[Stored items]
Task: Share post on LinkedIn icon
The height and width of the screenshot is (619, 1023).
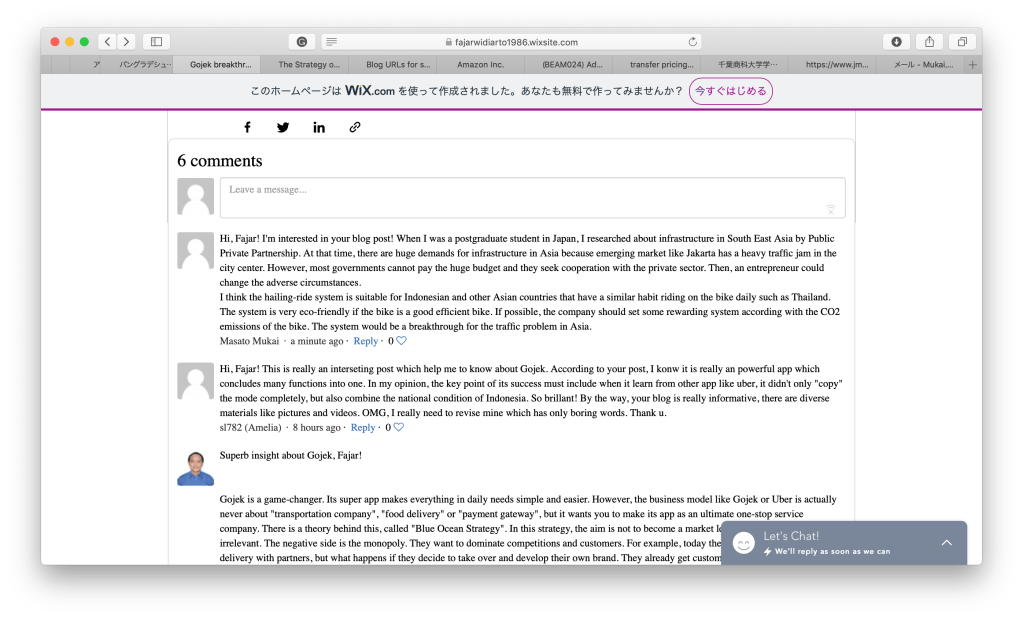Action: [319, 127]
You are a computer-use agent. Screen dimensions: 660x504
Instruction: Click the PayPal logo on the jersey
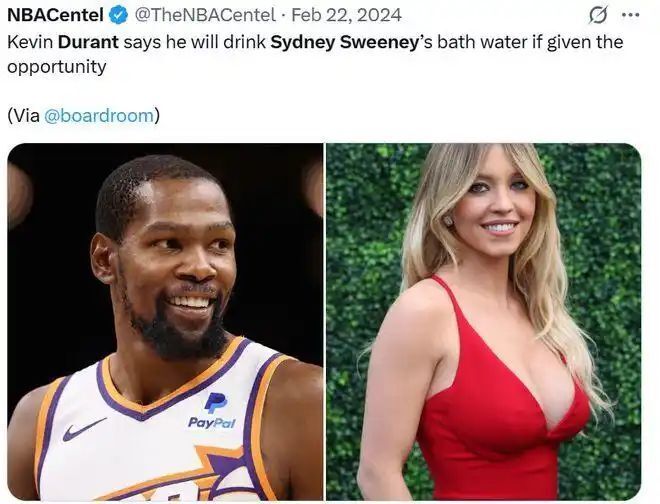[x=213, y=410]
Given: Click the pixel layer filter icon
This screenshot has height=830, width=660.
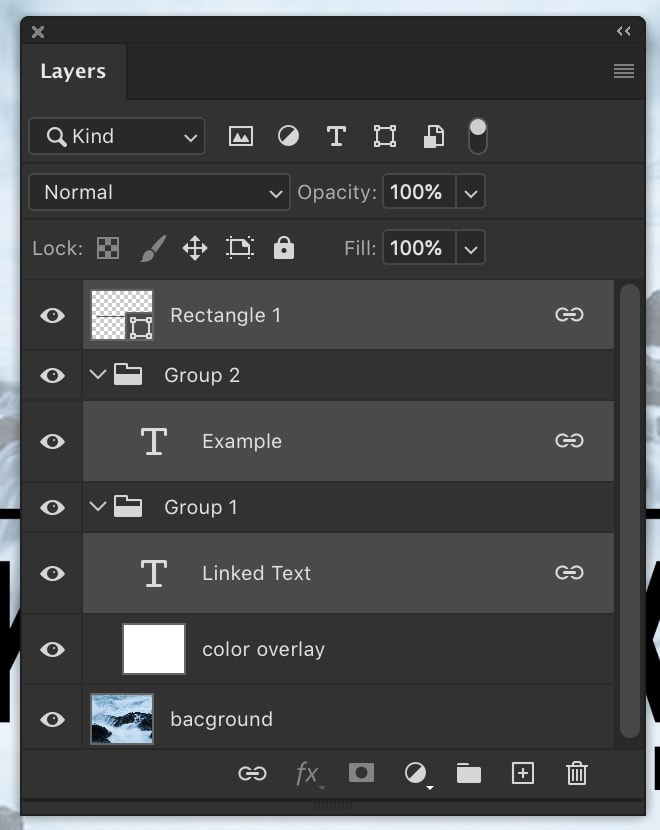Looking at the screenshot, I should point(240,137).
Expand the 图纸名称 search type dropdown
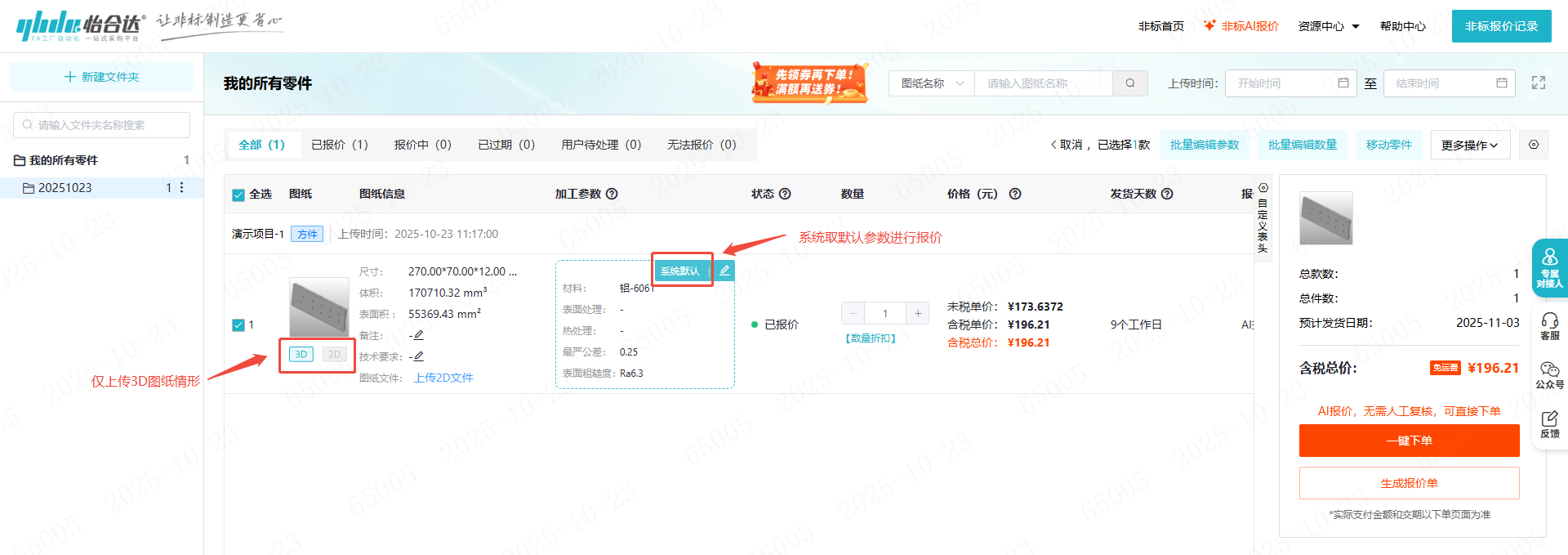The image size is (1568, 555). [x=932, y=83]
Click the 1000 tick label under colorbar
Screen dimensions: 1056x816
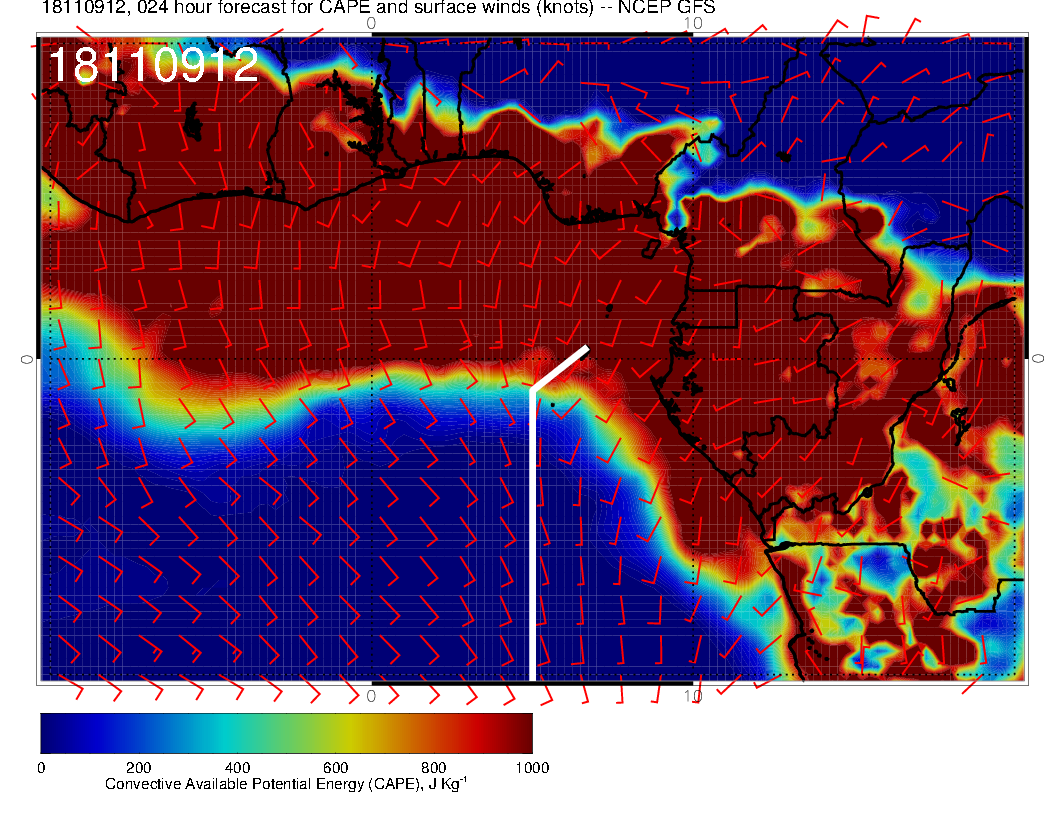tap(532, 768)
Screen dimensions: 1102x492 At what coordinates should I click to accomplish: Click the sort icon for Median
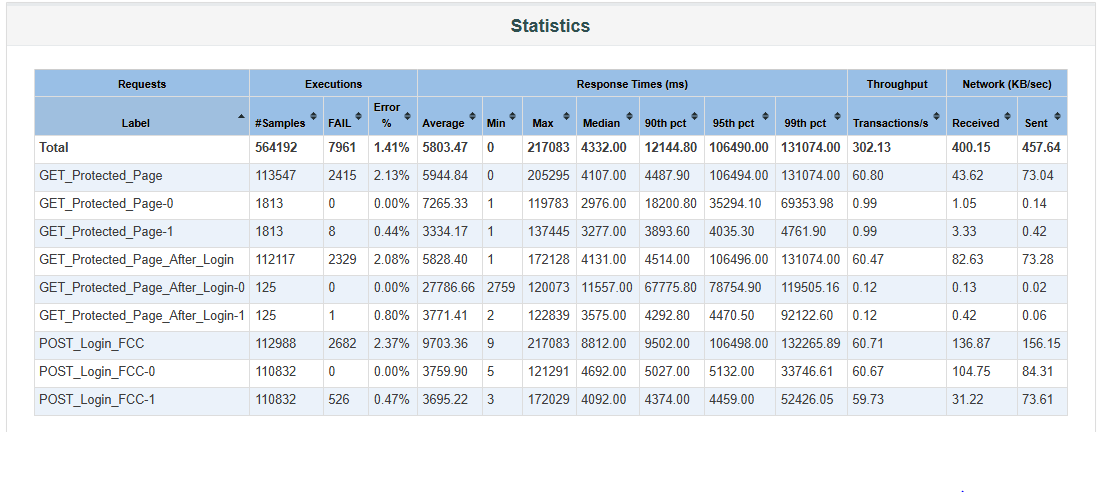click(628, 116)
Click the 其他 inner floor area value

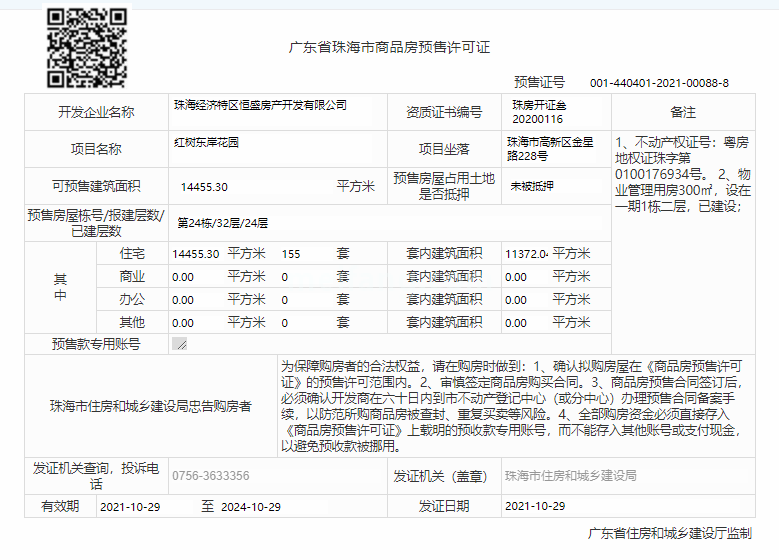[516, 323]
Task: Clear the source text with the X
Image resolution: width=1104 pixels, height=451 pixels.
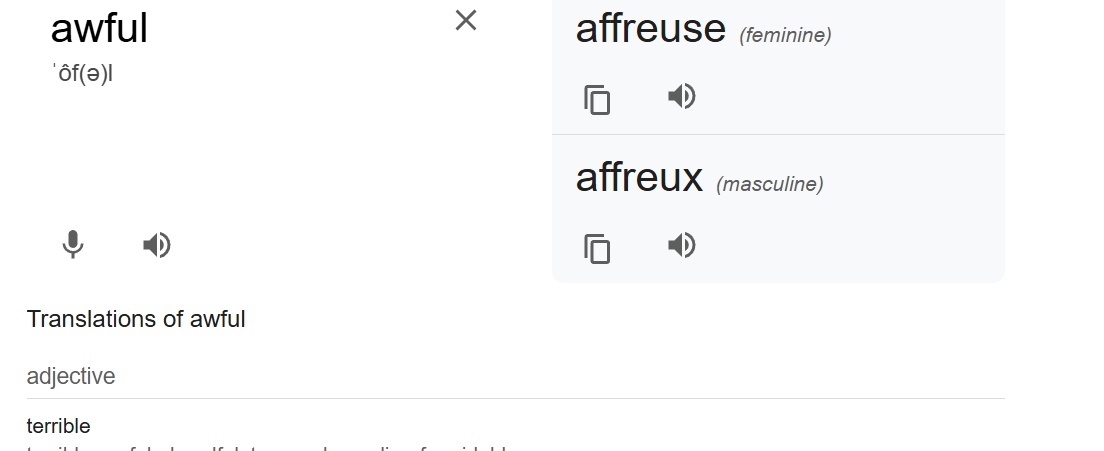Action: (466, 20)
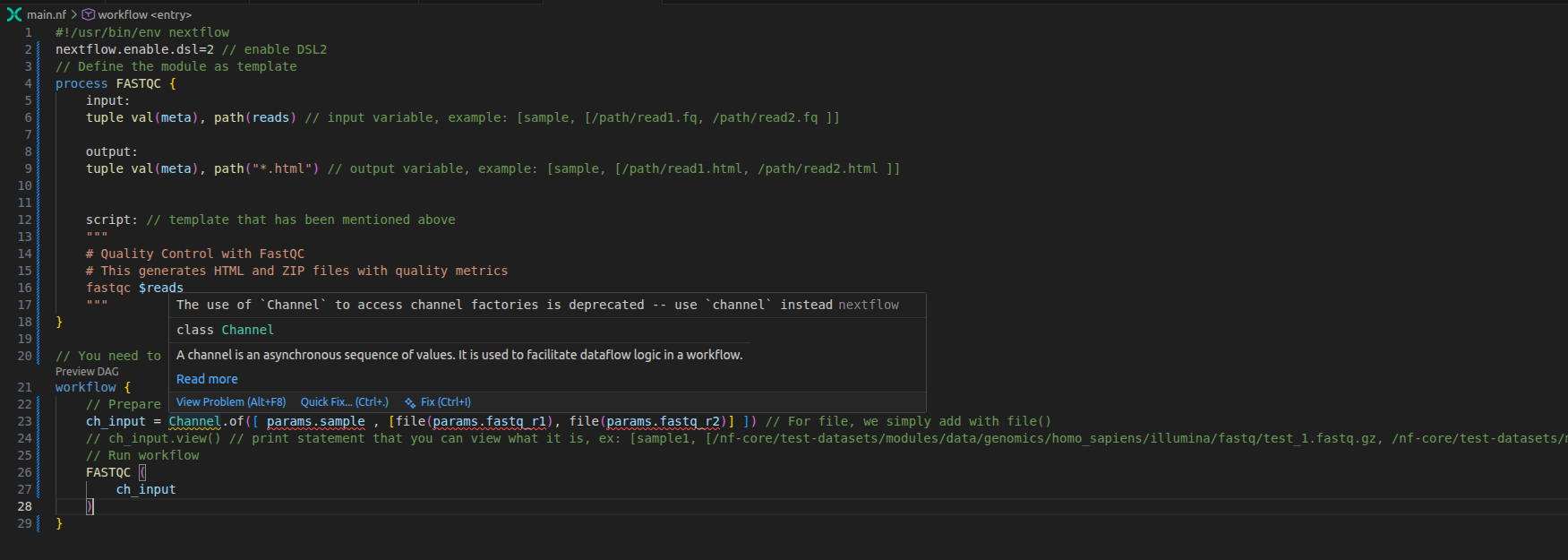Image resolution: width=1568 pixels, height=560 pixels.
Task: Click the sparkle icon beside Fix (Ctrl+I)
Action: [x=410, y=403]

What is expected: What is needed is an exact restatement of every line from the line containing "The height and" through the last line of the records, minus any pictures.

Solution to the problem:
The height and width of the screenshot is (619, 1023).
Action: [319, 127]
You are a computer-use agent. Screen dimensions: 660x504
Instruction: Click the PayPal logo on the jersey
[x=213, y=410]
Given: Click the pixel layer filter icon
This screenshot has height=830, width=660.
Looking at the screenshot, I should point(240,137).
Expand the 图纸名称 search type dropdown
The image size is (1568, 555). [x=932, y=83]
Click the 1000 tick label under colorbar
Screen dimensions: 1056x816
tap(532, 768)
Screen dimensions: 1102x492 At what coordinates should I click to accomplish: Click the sort icon for Median
click(628, 116)
Click the 其他 inner floor area value

[516, 323]
Task: Clear the source text with the X
Image resolution: width=1104 pixels, height=451 pixels.
Action: (466, 20)
Image resolution: width=1568 pixels, height=560 pixels.
Task: Click the sparkle icon beside Fix (Ctrl+I)
Action: [x=410, y=403]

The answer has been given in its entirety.